* Activity:
Give back exactly the lines of the material below that start at the one holding "Viewport: 1280px width, 492px height." and end at the last line, minus the pictures.

━━━━━━━━

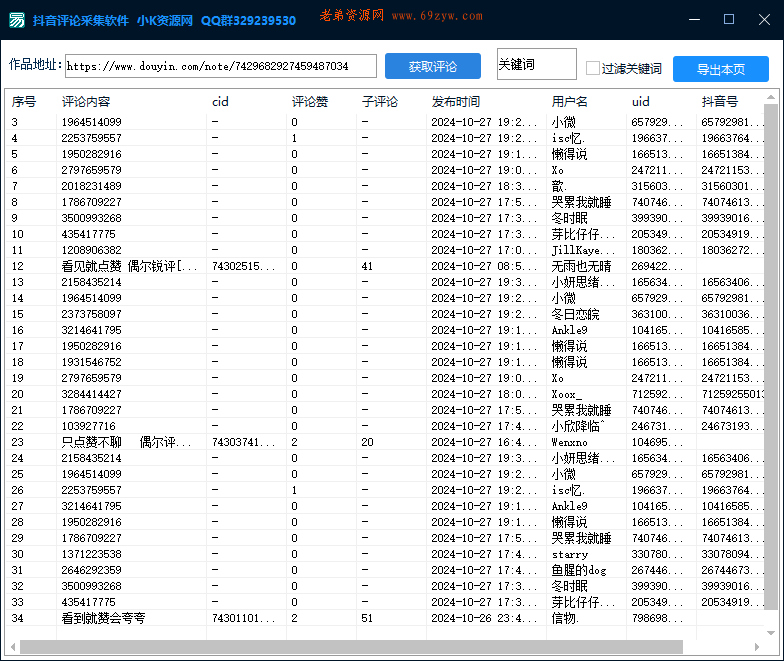Enable the 过滤关键词 checkbox
The width and height of the screenshot is (784, 661).
pyautogui.click(x=593, y=69)
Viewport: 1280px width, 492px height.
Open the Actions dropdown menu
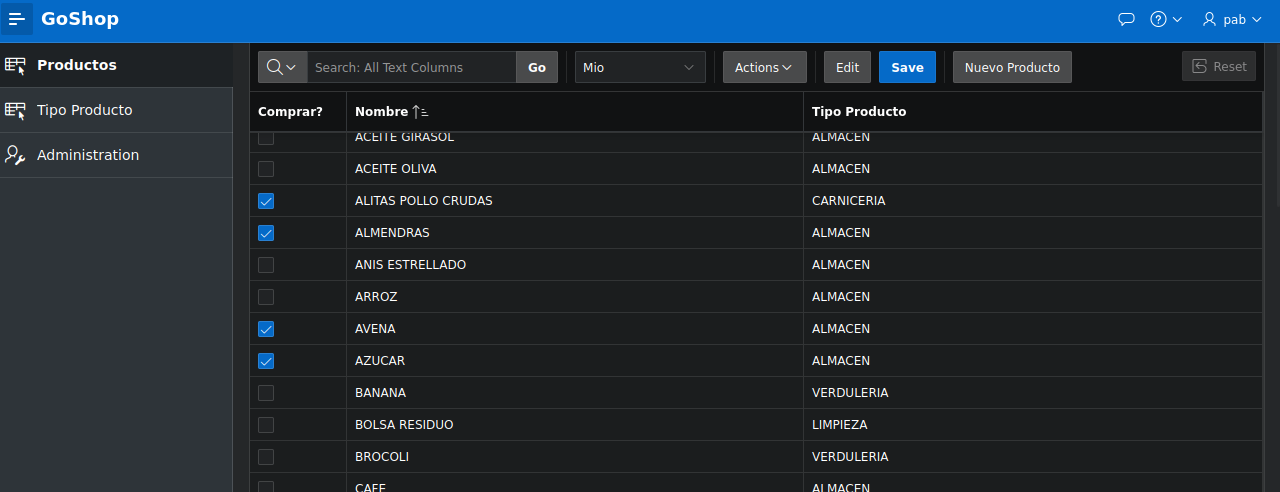[764, 67]
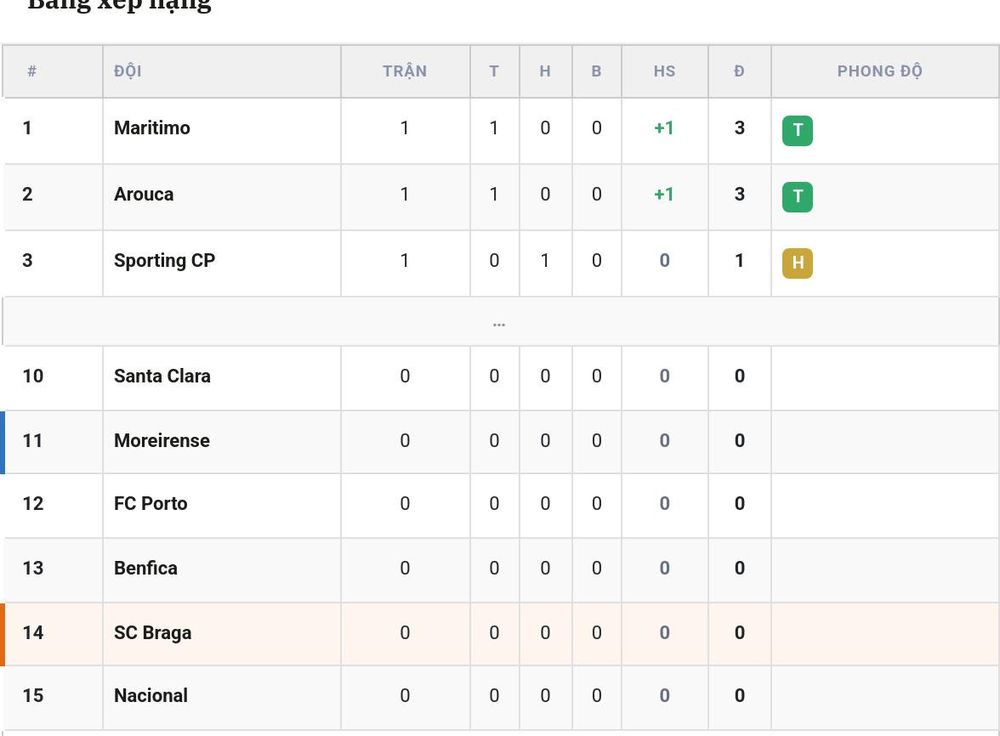The image size is (1000, 736).
Task: Click the Đ points column header
Action: coord(739,71)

━━━━━━━━

* Exercise result:
Viewport: 1280px width, 492px height.
Open the Actions dropdown menu
[764, 67]
The image size is (1000, 736).
Task: Click the Đ points column header
Action: coord(739,71)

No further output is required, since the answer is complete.